Seismic surveys have been attempted since the 1920s to find oil fields. Until the 1990s, only two-dimensional (2D) seismic was used. With the development of computers, it became possible to analyze a significant amount of data, which led to the development of three-dimensional (3D) seismic. Whereas 2D seismic imaging shows a cross section of the structure of the earth’s crust, 3D seismic imaging can reveal a three dimensional image. Three-dimensional seismic allows not only to find a deposit and estimate its size, but also helps determine the most expedient points for drilling wells.
3D seismic is now commonplace. It is used in almost all oil-producing countries. Many countries are now using 4D seismic to monitor and control reservoir development, which is essentially 3D seismic that is conducted on the same reservoir at regular intervals. This kind of research allows us to evaluate changes that occur in the reservoir during the development process.

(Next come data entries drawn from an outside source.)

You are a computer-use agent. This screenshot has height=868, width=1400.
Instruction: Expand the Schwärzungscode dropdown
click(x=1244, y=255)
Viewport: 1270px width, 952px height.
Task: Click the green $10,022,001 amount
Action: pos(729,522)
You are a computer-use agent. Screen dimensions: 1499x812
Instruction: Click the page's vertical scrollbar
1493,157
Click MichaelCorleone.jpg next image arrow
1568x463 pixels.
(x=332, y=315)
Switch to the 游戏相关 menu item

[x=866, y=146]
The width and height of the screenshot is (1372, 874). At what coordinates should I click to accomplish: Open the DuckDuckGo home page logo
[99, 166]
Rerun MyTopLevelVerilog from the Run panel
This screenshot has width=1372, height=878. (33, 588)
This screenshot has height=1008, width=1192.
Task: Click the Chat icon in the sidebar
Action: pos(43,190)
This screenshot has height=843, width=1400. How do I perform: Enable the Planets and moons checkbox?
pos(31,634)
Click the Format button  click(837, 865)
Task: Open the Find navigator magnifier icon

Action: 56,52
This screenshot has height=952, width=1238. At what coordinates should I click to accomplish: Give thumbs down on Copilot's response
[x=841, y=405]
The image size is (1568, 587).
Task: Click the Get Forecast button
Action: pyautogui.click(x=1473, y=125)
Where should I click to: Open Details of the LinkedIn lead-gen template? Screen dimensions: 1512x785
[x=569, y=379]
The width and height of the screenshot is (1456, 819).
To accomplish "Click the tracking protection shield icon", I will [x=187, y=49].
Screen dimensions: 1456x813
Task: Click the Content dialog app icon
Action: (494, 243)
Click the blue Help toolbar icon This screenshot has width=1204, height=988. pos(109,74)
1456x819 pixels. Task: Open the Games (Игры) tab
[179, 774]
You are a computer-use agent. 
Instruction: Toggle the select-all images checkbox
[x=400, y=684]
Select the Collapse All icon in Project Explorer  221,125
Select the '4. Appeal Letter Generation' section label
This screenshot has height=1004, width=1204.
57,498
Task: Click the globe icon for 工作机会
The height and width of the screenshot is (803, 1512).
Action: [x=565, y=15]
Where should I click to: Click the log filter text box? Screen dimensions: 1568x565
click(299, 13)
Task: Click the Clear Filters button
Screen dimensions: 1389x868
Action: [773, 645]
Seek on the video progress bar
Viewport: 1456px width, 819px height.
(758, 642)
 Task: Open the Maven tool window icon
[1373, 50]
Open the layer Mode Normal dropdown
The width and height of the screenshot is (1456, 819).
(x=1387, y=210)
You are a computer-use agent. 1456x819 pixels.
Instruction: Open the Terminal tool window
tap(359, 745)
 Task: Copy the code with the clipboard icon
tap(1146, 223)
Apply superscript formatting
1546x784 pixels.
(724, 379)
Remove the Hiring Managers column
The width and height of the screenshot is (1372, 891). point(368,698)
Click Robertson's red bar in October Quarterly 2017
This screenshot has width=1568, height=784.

Seismic surveys take a long time. It takes about 2 years from planning to obtaining the results of the study. The more complex the survey, the longer it takes and the more expensive it is. The feasibility of conducting seismic surveys is determined by comparing the cost of conducting them with the opportunity cost of drilling exploration and prospecting wells.
Seismics is an effective tool for finding oil and gas fields. At the same time, this tool has its limitations. Seismic surveys can provide quite accurate and detailed information on the geological structure, but cannot unambiguously answer the question about the presence of commercial oil (or gas) reserves in the identified structures. To assess the potential of a deposit, one must know parameters that seismic surveys cannot provide (e.g., reservoir pressure, formation permeability). Thus, even the most accurate seismic surveys do not obviate the need to drill wells to test reservoirs and confirm the presence of commercial oil reserves.
While neither 2D, 3D nor even 4D seismic completely eliminates geological risks, seismic surveys can increase success rates in subsequent well drilling, optimize well placement, provide higher productivity and noticeably longer run times. Although the cost of seismic surveys is high, the skilful use of surveys in oil prospecting and subsequent development yields good economic returns.